The Home Affairs Committee also expressed concern in a recent report that “urgent action” to prevent exploitation was needed and that growing waits for government decisions – some 550 days on average for asylum applications he children – were a ‘major factor motivating asylum seekers’ decisions to leave a life in limbo by acting for themselves’.
Addressing parliament last month, committee chair Dame Diana Johnson said: ‘The practice of placing unaccompanied children in hotels has resulted in the disappearance of an unknown number of children, either temporarily , or, in some cases, permanently.
“We recommend that the government urgently confirms who is responsible for protecting these children and tells us what it is doing to prevent lonely and potentially vulnerable children from simply disappearing from view into unknown hands and a unknown future.”
A separate report by the Independent Chief Inspector for Borders and Immigration found that failures in processing migrants arriving on small boats meant that children and victims of trafficking were not always correctly identified and did not have adequate support.

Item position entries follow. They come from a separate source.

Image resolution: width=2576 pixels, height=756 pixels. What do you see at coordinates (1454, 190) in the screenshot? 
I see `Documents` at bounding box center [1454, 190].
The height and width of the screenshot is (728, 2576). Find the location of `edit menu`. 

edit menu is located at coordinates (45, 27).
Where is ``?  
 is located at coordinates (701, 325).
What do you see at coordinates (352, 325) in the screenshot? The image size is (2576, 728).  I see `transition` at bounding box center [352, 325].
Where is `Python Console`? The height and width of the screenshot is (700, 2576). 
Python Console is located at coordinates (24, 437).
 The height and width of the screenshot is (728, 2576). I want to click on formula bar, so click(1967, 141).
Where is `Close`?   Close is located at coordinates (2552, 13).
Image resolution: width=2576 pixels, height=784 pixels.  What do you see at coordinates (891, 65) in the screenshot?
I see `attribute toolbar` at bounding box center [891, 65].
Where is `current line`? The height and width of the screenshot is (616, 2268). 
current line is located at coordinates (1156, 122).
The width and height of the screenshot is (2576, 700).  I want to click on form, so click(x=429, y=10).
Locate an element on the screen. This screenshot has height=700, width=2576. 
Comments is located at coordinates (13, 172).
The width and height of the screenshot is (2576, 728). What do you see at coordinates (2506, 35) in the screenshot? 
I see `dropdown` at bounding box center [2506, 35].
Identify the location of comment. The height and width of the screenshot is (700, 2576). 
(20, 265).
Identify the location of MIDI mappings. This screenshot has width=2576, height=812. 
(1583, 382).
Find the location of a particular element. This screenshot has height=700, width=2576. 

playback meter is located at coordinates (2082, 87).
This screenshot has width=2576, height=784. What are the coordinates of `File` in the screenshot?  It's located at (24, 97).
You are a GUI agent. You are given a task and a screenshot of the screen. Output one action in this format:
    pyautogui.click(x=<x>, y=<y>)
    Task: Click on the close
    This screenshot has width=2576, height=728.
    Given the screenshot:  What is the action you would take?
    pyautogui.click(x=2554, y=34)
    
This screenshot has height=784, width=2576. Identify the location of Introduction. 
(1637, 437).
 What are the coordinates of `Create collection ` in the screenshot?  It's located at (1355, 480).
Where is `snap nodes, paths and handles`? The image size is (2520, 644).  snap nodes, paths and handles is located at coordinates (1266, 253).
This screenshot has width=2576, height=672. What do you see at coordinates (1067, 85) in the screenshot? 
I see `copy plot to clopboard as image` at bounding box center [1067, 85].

“The flight of migrants, vulnerable or not, remained a problem in early 2022,” he added.
A 2021 report by the HM Inspectorate of Prisons found that some child asylum seekers had been accidentally sent to adult detention centres. He also said that interviews with social workers did not always take place and children were sent alone in taxis to accommodation.
The Home Office has ordered councils to take part in a previously voluntary scheme to deliver care placements across the country, after Kent County Council said it no longer had the capacity to look after them, but said the hotels were still being used “out of necessity” on a temporary basis.
Responding to a parliamentary question in June, Minister Tom Pursglove said unaccompanied asylum-seeking children spent an average of 15.5 days in hotels before leaving and were “supported by comprehensive care, including from health professionals, social workers and nurses”.
He added that the Home Office is the sole occupant of the hotels used for children alone and no other guests can stay there.
A government spokesperson said: “Due to the continuing and significant increase in arrivals of migrants using unsafe and unsafe methods to enter the UK, we are facing unprecedented levels of demand for accommodation in hotel for unaccompanied asylum seeking children.
“Any missing child is extremely serious, which is why we are working closely with local authorities and police to enforce strong missing person protocols to ensure their whereabouts are known and they are safe.
“We work to ensure that vulnerable children receive placements that are tailored to their needs.”